Figure 3. Effects of CK1 inhibition on MM cell survival.

Quantification of apoptosis through Annexin V/PI staining and FACS analysis (upper panel) and determination of PARP cleavage and Mcl1 protein expression (lower panel) in INA-6 (A–C) or H929 (D, E) silenced for CK1α. CK1α silencing was obtained with electroporation of ds oligonucleotides directed against CK1α (A, D) or using IPTG inducible CK1α shRNA cellular clones (shRNA#1, shRNA#2, shRNA#3, B,C,E).
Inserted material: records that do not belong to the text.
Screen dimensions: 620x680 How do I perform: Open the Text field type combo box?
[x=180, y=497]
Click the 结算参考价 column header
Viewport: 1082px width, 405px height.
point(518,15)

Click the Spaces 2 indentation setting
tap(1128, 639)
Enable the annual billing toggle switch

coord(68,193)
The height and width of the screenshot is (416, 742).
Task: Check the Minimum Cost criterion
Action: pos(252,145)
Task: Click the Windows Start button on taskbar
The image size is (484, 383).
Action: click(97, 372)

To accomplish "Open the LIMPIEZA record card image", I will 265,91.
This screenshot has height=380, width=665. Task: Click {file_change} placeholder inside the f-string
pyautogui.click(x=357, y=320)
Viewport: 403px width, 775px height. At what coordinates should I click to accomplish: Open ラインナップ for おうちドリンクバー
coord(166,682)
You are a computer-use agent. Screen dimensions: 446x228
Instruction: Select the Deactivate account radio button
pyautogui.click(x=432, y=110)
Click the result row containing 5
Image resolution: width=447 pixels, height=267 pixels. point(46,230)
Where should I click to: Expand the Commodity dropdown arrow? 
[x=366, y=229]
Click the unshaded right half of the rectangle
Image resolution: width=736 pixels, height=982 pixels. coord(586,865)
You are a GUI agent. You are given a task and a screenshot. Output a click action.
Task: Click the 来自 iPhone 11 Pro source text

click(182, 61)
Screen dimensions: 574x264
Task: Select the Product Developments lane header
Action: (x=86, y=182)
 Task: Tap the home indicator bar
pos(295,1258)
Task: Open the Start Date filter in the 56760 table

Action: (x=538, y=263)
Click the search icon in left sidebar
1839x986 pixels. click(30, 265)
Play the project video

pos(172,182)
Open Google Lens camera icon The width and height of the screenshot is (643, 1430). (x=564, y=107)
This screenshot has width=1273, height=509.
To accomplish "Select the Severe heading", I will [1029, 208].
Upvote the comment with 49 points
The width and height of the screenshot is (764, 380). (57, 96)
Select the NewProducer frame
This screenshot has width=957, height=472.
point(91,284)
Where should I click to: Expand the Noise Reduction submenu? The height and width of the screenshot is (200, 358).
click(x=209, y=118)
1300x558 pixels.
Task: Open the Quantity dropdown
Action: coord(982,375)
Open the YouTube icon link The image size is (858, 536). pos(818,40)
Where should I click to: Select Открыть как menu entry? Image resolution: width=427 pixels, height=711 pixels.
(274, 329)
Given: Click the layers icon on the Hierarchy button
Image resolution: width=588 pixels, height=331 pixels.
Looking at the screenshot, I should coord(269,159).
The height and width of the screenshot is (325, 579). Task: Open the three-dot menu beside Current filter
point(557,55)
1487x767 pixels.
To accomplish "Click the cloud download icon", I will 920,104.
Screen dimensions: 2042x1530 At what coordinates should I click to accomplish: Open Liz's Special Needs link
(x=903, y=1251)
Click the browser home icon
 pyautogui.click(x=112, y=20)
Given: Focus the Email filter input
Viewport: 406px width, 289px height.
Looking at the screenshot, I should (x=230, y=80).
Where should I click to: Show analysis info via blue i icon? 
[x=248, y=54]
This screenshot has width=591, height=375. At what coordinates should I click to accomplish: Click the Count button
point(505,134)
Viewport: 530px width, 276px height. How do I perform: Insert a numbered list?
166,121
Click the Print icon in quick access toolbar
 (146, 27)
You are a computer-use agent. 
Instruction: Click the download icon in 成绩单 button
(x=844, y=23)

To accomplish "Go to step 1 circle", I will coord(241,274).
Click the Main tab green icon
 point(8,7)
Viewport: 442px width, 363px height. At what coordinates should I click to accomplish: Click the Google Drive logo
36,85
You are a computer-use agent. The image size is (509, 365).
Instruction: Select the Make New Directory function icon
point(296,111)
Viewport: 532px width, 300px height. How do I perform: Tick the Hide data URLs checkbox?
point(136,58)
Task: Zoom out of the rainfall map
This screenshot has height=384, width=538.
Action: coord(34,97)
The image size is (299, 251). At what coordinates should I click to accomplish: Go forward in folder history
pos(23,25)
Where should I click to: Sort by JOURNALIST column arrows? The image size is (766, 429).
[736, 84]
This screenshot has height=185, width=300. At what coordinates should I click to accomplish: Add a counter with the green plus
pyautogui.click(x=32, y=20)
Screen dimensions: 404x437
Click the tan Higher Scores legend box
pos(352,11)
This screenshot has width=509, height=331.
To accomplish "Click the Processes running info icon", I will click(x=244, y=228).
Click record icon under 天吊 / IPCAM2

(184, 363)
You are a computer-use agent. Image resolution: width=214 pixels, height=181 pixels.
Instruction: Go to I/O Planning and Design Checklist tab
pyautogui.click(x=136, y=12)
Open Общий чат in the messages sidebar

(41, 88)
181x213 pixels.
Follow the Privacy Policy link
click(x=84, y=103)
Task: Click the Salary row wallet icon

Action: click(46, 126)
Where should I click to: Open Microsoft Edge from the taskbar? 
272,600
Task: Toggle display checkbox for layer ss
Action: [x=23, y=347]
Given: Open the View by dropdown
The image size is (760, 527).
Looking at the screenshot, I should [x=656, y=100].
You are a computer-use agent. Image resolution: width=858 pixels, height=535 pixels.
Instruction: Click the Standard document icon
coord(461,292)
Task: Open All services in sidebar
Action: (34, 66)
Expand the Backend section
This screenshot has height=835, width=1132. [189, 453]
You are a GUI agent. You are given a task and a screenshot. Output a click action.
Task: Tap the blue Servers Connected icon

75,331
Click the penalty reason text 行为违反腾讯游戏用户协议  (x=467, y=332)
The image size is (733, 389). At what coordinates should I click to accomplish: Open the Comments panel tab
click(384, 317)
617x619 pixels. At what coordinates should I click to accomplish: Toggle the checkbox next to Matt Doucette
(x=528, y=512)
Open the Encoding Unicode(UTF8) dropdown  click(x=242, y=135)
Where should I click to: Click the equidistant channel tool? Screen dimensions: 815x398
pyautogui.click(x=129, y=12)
Cells were treated with IPTG 500 μM (INA-6, and H929 shRNA#1) or 1000 μM (H929 shRNA#3) for 7 days (INA-6 shRNA#1, and H929 shRNA#1 and 2) or 12 days (INA-6 shRNA#2). For the BM microenvironment model (C) INA-6 wt and shRNA#1 cells were treated with IPTG 500 μM for 6 days and subsequently plated on HS-5 stromal cells for an additional 4 days in the continuous presence of IPTG. In all experiments, IPTG was added also to wt INA-6 cells and H929 cells as control. GAPDH or α-tubulin was used as loading control. * indicates p < 0.05. Data represent the mean ± SEM of three independent experiments and are presented as arbitrary values over untreated cells.